| DOCUMENT SECTION |
This week, I want to take a step back to the subject of my first two posts and considered the background against which the Rabbis promulgate their theory of yissurim shel ahavah (afflictions of love). But I want to begin with a caveat: Last week in Pamplona, Spain, a 27-year-old man was gored to death in the Running of the Bulls. One day later, two more men were seriously injured as the event was repeated. This reminded me of the poster offered at http://www.despair.com/tradition.html. Below a picture of the running of the bulls it says: “Tradition: just because you’ve always done it that way doesn’t mean it’s not incredibly stupid.”
Many people view suffering through a traditional lens. This lens was first ground by Tana”kh (Hebrew Scripture) that tells us that there are two causes for human suffering for which God is responsible. Either suffering can test our faithfulness (consider the Akedah, God’s command to Avraham to sacrifice his beloved son, Yitzhak), or suffering is God’s pay back for disobedience; that is to say: punishment. The latter is clearly the predominant view.
Torah sets the stage for the theology of reward and punishment. God, creator and owner of the universe, intervenes in human affairs in response to Israel’s behavior. While there are numerous passages in Torah that express this theology, one will suffice. Parshat Re’eh opens with this admonition:
See, this day I set before you blessing and curse: blessing if you obey the commandments of the Lord your God that I enjoin upon you this day; and curse, if you do not obey the commandments of the Lord your God, but turn away from the path that I enjoin upon you this day and follow others gods, whom you have not experienced. (Deuteronomy 11:26-28)
This paints a picture of a scary, commanding, demanding, coercive God: Do My will and enjoy reward, but disobey Me and I will reign down havoc on your lives.
For the prophets, the cataclysmic events of 722 BCE (destruction of the northern ten tribes by the Assyrians) and 586 BCE (Babylonian destruction of the Temple in Jerusalem and exile of the population to Babylonia) are understood within a worldview informed by this theology. The prophet Amos, a shepherd and tender of sycamore trees, lived in the hill country south of Jerusalem in the 8th century BCE. He berated the northern kingdom of Israel, and particularly the upper socio-economic classes, for breaching God’s covenant by amassing wealth at the expense of the poor, violating the sexual boundaries delineated in Torah, and engaging in empty religious rituals. While the Book of Amos ends on a note of hope and restoration for Israel, much of the book predicts doom and destruction at the hands of Israel’s enemies in a military defeat orchestrated on-high by God:
Thus said the Lord:
For three transgressions of Israel,
For four, I will not revoke it:
Because they have sold for silver
Those whose cause was just,
And the needy for a pair of sandals.
Ah you who trample the heads of the poor
Into the dust of the ground,
And make the humble walk a twisted course!
Father and son go to the same girl,
And thereby profane My holy name.

| DATASET ENTRIES |
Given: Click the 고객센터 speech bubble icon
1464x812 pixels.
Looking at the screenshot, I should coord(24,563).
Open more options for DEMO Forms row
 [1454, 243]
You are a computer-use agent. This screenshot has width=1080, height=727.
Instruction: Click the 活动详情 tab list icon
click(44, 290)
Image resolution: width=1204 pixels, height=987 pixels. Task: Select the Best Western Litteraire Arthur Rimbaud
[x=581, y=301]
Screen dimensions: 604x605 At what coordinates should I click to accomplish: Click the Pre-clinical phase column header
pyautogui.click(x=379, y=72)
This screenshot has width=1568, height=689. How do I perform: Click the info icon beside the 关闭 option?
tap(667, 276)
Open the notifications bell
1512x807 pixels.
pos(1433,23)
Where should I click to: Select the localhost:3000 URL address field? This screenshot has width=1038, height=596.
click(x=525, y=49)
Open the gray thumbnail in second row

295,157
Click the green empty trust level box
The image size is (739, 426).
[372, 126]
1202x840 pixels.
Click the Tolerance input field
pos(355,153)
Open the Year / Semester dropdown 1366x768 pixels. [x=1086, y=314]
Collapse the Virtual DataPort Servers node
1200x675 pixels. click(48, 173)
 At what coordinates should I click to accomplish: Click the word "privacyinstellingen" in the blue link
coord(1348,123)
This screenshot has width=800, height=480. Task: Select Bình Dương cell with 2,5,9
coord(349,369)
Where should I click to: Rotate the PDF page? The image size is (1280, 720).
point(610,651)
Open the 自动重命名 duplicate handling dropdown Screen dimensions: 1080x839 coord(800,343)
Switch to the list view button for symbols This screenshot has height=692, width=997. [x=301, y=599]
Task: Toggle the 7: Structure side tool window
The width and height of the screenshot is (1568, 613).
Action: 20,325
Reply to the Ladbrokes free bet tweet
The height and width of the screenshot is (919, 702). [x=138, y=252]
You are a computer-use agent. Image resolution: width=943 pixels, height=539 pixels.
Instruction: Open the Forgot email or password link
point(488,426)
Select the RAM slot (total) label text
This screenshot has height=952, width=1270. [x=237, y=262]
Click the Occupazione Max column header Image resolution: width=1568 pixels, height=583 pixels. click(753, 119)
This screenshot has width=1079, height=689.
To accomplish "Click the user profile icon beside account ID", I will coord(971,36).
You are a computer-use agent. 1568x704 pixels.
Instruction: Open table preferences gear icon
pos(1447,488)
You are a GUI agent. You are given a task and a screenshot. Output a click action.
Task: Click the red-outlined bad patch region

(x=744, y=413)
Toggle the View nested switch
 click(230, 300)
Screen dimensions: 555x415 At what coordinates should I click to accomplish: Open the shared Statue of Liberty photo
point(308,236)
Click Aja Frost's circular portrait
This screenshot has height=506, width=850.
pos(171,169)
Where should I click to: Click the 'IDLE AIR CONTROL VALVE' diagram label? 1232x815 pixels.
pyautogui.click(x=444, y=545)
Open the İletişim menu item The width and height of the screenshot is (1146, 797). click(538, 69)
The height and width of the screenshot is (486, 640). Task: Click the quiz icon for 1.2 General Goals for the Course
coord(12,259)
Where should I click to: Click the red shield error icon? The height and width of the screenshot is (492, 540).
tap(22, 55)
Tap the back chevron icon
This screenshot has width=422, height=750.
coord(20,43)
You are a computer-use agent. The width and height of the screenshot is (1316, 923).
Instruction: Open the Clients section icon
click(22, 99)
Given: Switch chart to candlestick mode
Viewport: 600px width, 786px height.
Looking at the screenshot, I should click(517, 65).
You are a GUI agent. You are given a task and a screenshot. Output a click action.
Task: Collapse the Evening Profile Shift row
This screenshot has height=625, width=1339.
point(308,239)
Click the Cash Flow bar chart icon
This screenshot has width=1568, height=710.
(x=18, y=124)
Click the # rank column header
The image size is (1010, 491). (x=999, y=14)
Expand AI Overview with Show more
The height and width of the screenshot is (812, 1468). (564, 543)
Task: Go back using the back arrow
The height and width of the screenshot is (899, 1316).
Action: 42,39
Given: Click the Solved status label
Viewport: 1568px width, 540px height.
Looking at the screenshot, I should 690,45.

| WHAT YOU NEED TO DO |
(1) Copy word for word the passage of the essay on suffering and divine punishment that opens with the words containing "Torah sets the" and closes with "experienced. (Deuteronomy 11:26-28)".
(2) Write the next part of the essay on suffering and divine punishment, picking up after its last line.

| FINAL RESULTS |
(1)
Torah sets the stage for the theology of reward and punishment. God, creator and owner of the universe, intervenes in human affairs in response to Israel’s behavior. While there are numerous passages in Torah that express this theology, one will suffice. Parshat Re’eh opens with this admonition:
See, this day I set before you blessing and curse: blessing if you obey the commandments of the Lord your God that I enjoin upon you this day; and curse, if you do not obey the commandments of the Lord your God, but turn away from the path that I enjoin upon you this day and follow others gods, whom you have not experienced. (Deuteronomy 11:26-28)

(2)
They recline by every altar
On garments taken in pledge,
And drink in the House of their God
Wine bought with fines they imposed…
Hear this word, O people if Israel,
That the Lord has spoken concerning you,
Concerning the whole family that I brought up from the land of Egypt:
You alone have I singled out
Of all the families of the earth –
That is why I will call you to account
For all your iniquities…
Assuredly, thus said my Lord God:
An enemy, all about the land!
He shall strip you of your splendor,
And your fortresses shall be plundered…
(Amos 2:6-8; 3:1-2, 11)
Amos’ younger contemporary, the prophet Hosea, similarly preached a message of imminent destruction, God’s punishment for the covenantal crime of idolatry. Hosea re-enacted Israel’s faithlessness in his own life by marrying a woman of ill-repute and naming his children by her Lo-ruchamah (“Not pitied”) and Lo-ammi (“Not my people”). Hosea’s description of the coming punishment is painfully graphic:
Samaria [capital of the northern kingdom, Israel] must bear her guilt,
For she has defied her God,
They shall fall by the sword,
Their infants shall be dashed to death,
And their women with child ripped open.
The aspect of this theology that I appreciate is that it affirms God’s intense interest in human behavior and human affairs. How we organize ourselves and treat one another is a matter of cosmic concern. But the theology of reward and punishment – presuming a demanding, punishing, coercive God – is not the only way to express God’s concern with our moral and religious behavior. Nor is it the only way to understand human suffering.
The claim that human suffering is God’s response to sin flies in the face of human experience. The Rabbis recognized this and so they offer another explanation. This one is, to my mind, even more problematic. On Berakhot 5a we find:
Raba (some say, R. Chisda) says: If a man sees that painful sufferings visit him, let him examine his conduct. For it is said: Let us search and try our ways, and return unto the Lord (Lamentations 3:40). If he examines and finds nothing [objectionable in his conduct], let him attribute it to the neglect of the study of the Torah. For it is said: Happy is the one whom You chasten, O Lord, and teach out of Your law (Psalm 94:12). If he did attribute it [neglect of Torah study], and still did not find [this to be the cause], let him be sure that these are chastenings of love. For it is said: For whom the Lord loves, God corrects (Proverbs 3:12).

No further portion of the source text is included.